Critical Thinking Exercises in the Classroom are Helpful but not Sufficient for Improving Critical Thinking Test Scores
Keywords: information literacy, critical thinking skills, assessment
AbstractA Review of:
Wallace, E. D., & Jefferson, R. N. (2013). Developing Critical Thinking Skills For Information Seeking Success. New Review of Academic Librarianship, 19(3): 246-255.
Objective – To determine whether a series of workbook exercises contributed to improved critical thinking test scores.
Design – Post-test design with a quasi-experimental control group.
Setting – Military college in the United States of America.
Subjects – 76 undergraduates enrolled in a required freshman orientation seminar.

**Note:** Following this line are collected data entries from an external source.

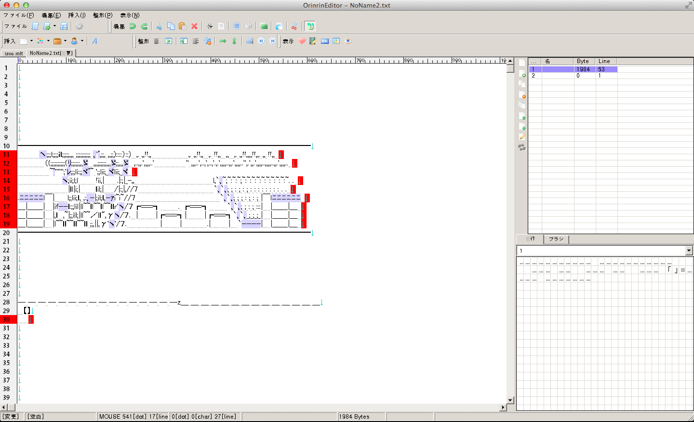The height and width of the screenshot is (422, 694).
Task: Click the vertical green double-arrow icon
Action: coord(234,41)
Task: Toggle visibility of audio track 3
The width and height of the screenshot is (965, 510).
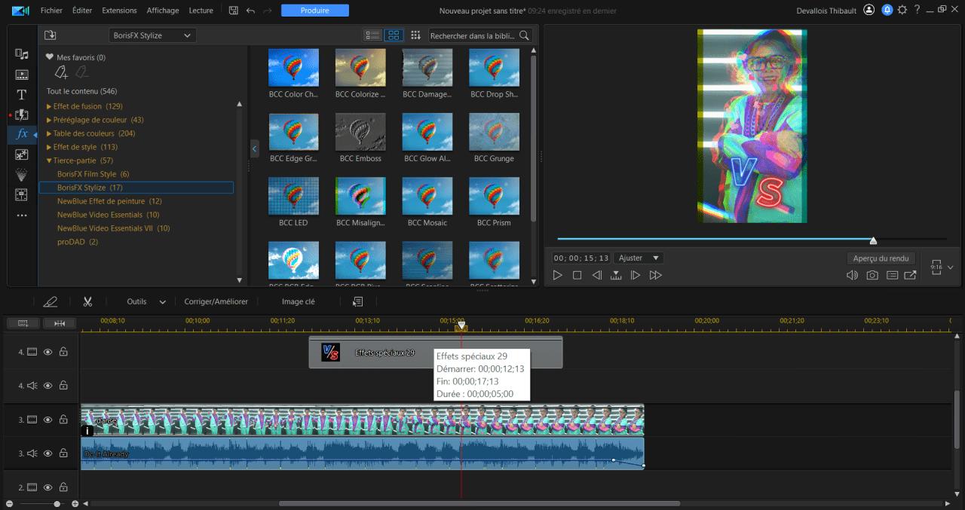Action: coord(47,454)
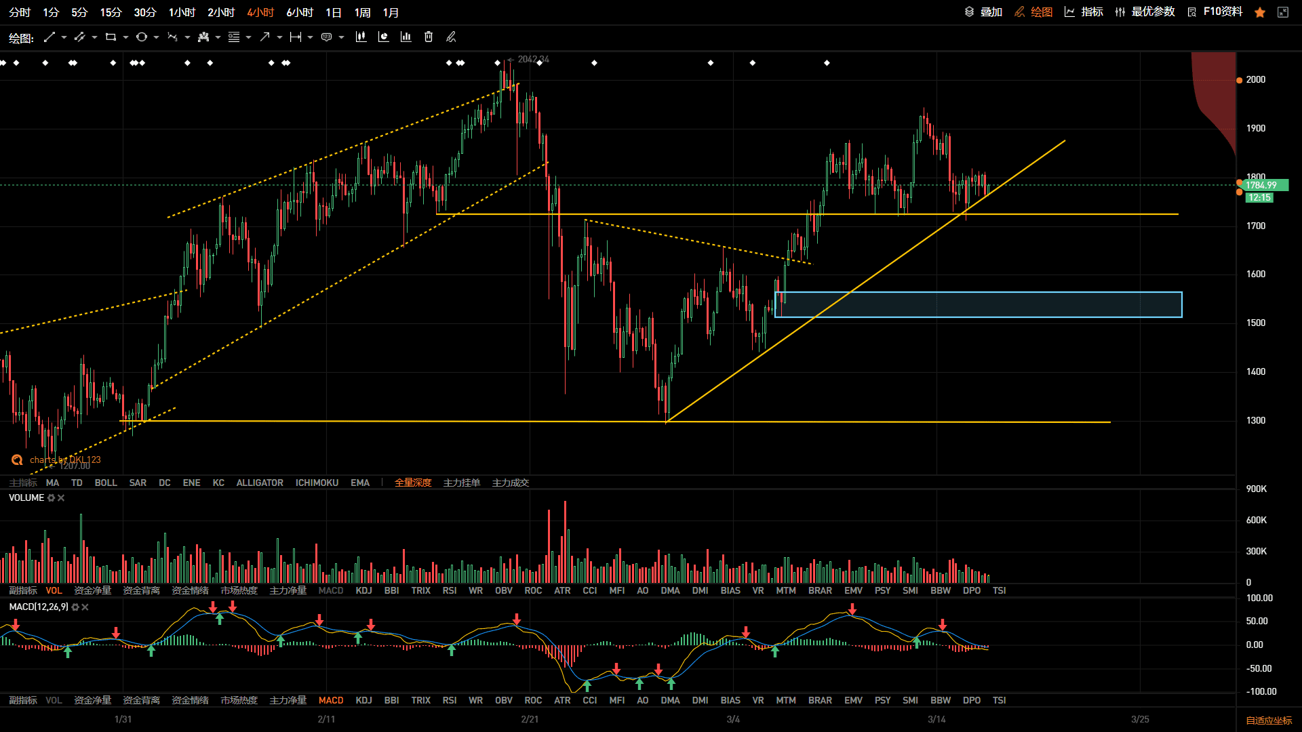The image size is (1302, 732).
Task: Select the circle drawing tool
Action: point(142,37)
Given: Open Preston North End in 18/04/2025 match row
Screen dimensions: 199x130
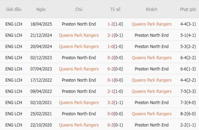Looking at the screenshot, I should (x=79, y=24).
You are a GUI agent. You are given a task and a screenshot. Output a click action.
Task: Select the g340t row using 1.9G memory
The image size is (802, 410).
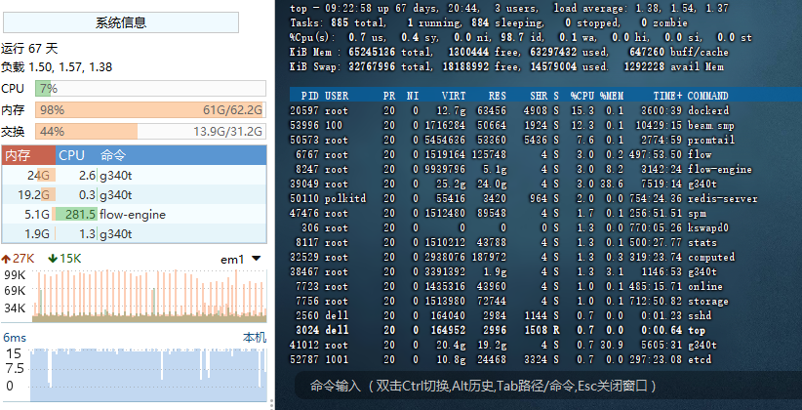click(x=134, y=233)
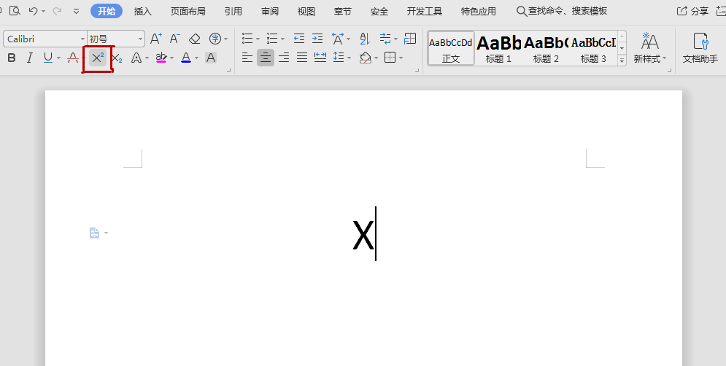
Task: Open the 页面布局 tab
Action: [x=188, y=12]
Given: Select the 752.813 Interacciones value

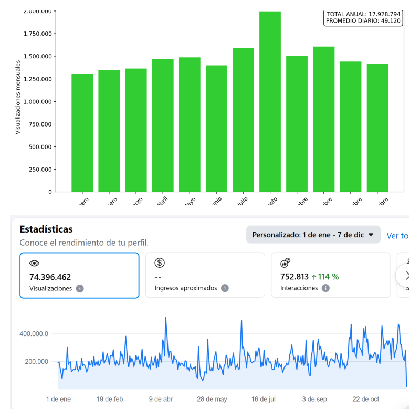Looking at the screenshot, I should [x=294, y=277].
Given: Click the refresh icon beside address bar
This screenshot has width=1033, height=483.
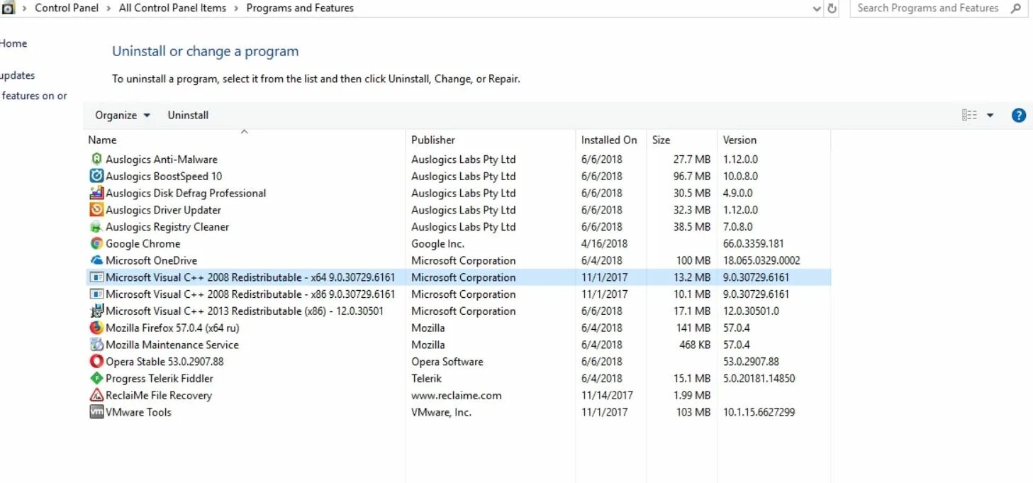Looking at the screenshot, I should 832,9.
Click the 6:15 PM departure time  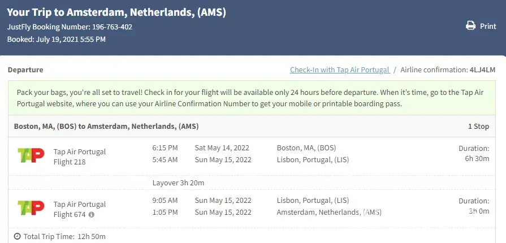click(x=165, y=148)
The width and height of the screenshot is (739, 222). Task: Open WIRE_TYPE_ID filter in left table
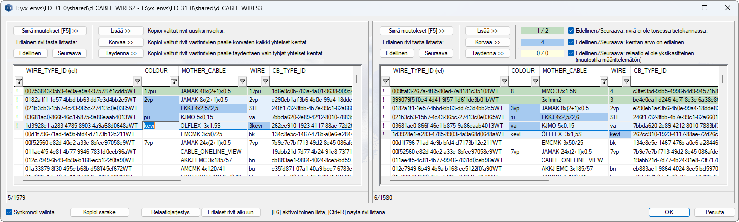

Methods – Approximately one third of the enrolled participants (n=26) were provided with a copy of the book Critical Thinking: Building the Basics. A subset of exercises was completed independently over three to four class sessions during the first three weeks of the semester. The control group (n=50) did not receive any critical skills thinking instruction. The iCritical Thinking Skills Test, an online exam provided by Educational Testing Service (ETS), was administered to both groups during a class session. The exam consists of 7 types of tasks: define, access, evaluate, manage, integrate, create, communicate, evaluated using 14 tasks based on real-world scenarios.
Main Results – Approximately 20% (15) of all students passed the test, 9 from the intervention group and 6 from the control group. Significant differences were detected between the groups on the Integrate and Manage subtests. The range for individual subtests and total scores was wide. Scores for two of the seven subtests, Create and Evaluate, showed the greatest amount of variability; the Communicate subtest scores had the least.
Conclusion – Limitations of the study include potential motivational differences between the groups. Students who completed workbook exercises appeared to be motivated to do well on the test, while those who did not seemed less motivated. The effectiveness of exercises in developing critical thinking skills in this study will persuade administrators to consider using such exercises in the classroom.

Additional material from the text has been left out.